I was...what's the word? Oh yeah, flabbergasted at the fact that he told me I came quick, has he never had precum? It's normal to be a bit runny before experiencing sexual pleasure, has he never kissed anybody? Kissing anyone makes you run a bit, specially being a pre-teen.

I didn't say much and just grabbed his head and made him suck me off. He was kinda good at it I'm not gonna lie, not the best but he had potential to be amongst the best.

After it was my turn he asked me to close my eyes again, he really didn't wanna have me see his dick for some reason, I was trying to figure out why.

After a good 10 minutes, he was like ok stop, we gotta get back. I asked him if he wanted to cum and he said he was ok, I asked if I could cum in his mouth and he said no, but he said I could in his chest and so I did.

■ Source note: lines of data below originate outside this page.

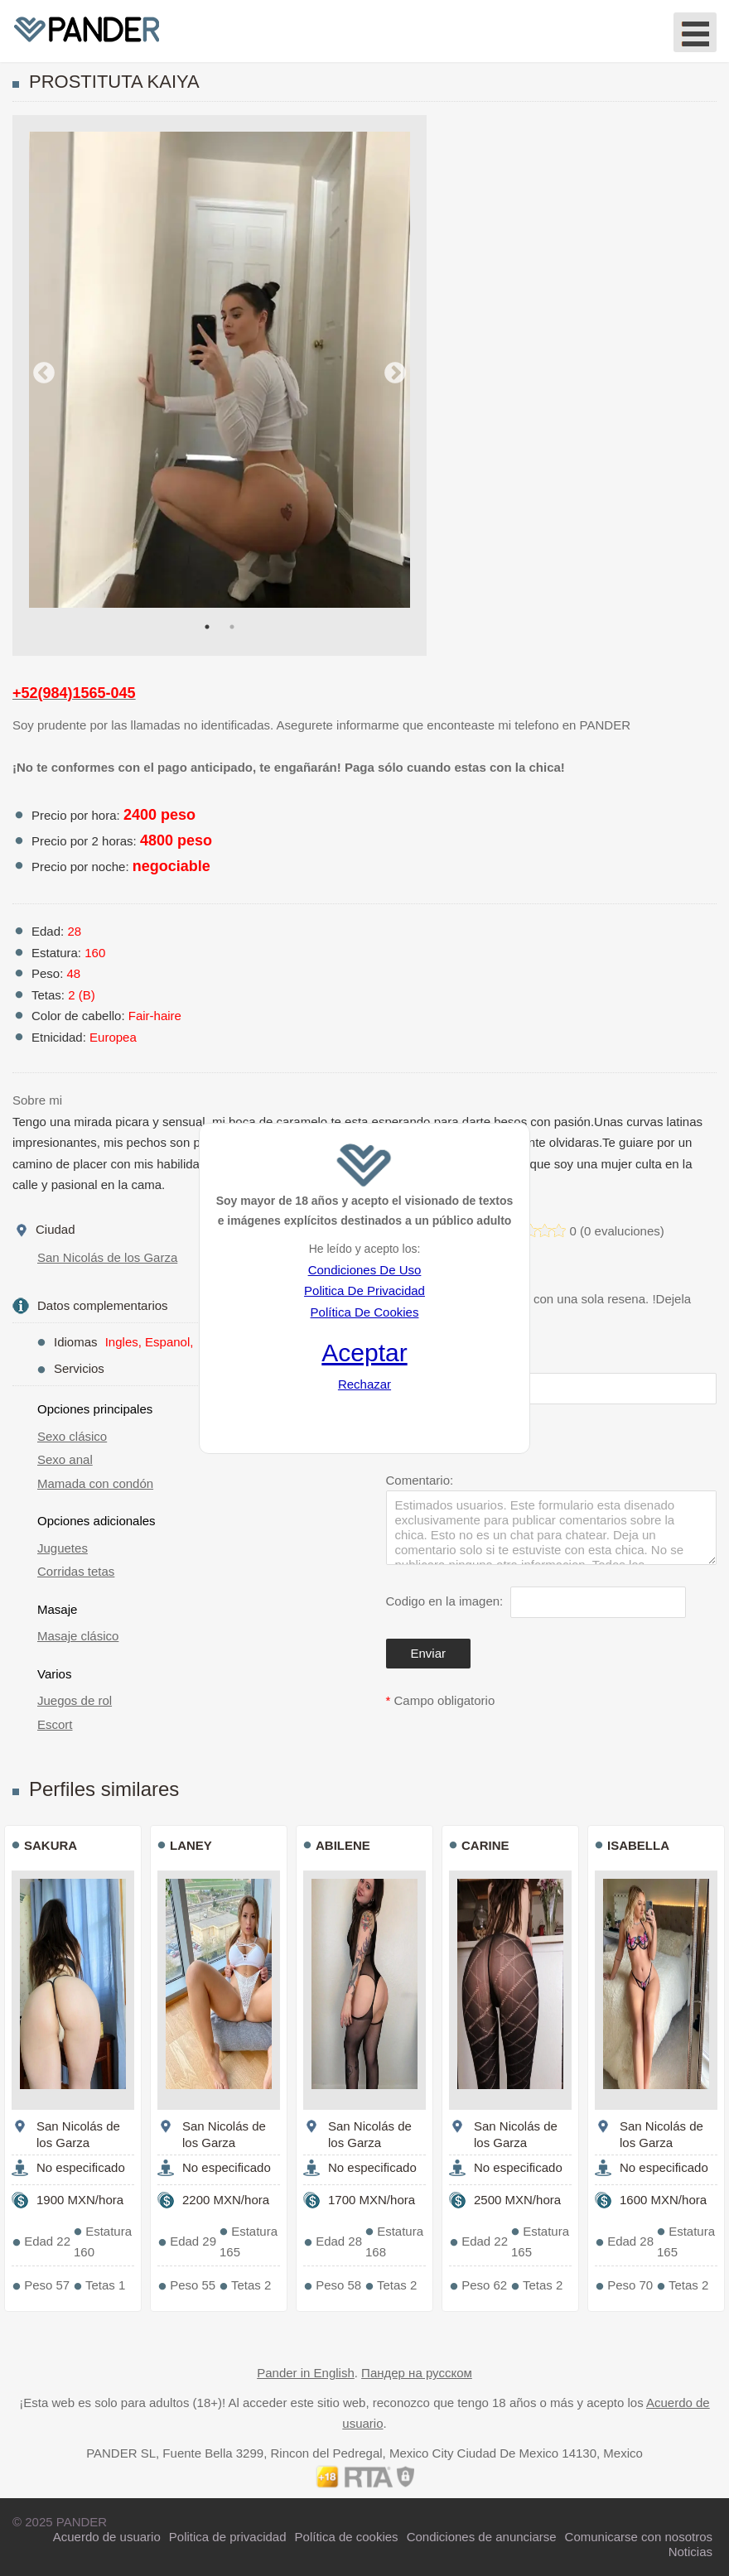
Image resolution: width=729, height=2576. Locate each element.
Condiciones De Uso (365, 1270)
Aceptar (364, 1352)
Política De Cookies (365, 1312)
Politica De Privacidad (364, 1290)
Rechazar (364, 1384)
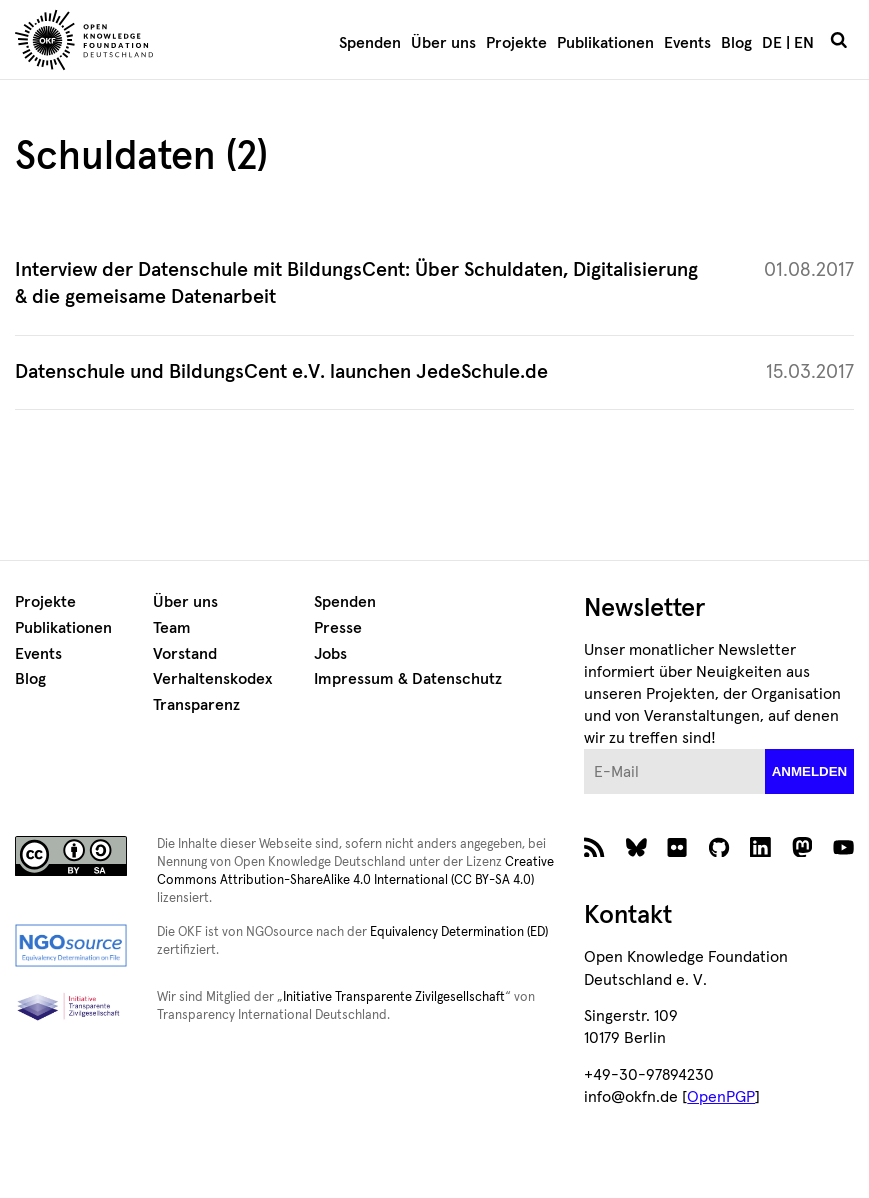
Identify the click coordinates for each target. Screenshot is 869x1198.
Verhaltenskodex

After absolutely busting a fat nut on his lightly toned abdomen and chest I licked it like a man that hasn't seen the light of day in 2 years would lick a plate of the sauciest authentic pasta made by a nonna from Sicily, we went back to the main dining hall, where my teacher, Hans, was waiting for me with a mad look on his face

- "Mr. Mitchell, where were you?"

-I was shocked, I didn't know all that time had passed. I spent 25 minutes giving head to him, it felt like 10 minutes had passed. I had to lie and say that I was shitting in the bathroom, which 1 is embarrassing for anyone, but also since I had explosive diarrhoea in 5th grade and shitted myself outside a science museum for a school trip I have had a trauma with bowel movement related things.

- "Well, finish eating and go to class, I hope you washed your hands"

Ew ew ew ew ew ew, I was so fucking disgusted, I ate that fuck ass dry rice and went to class, never again will I admit to something like that ever again.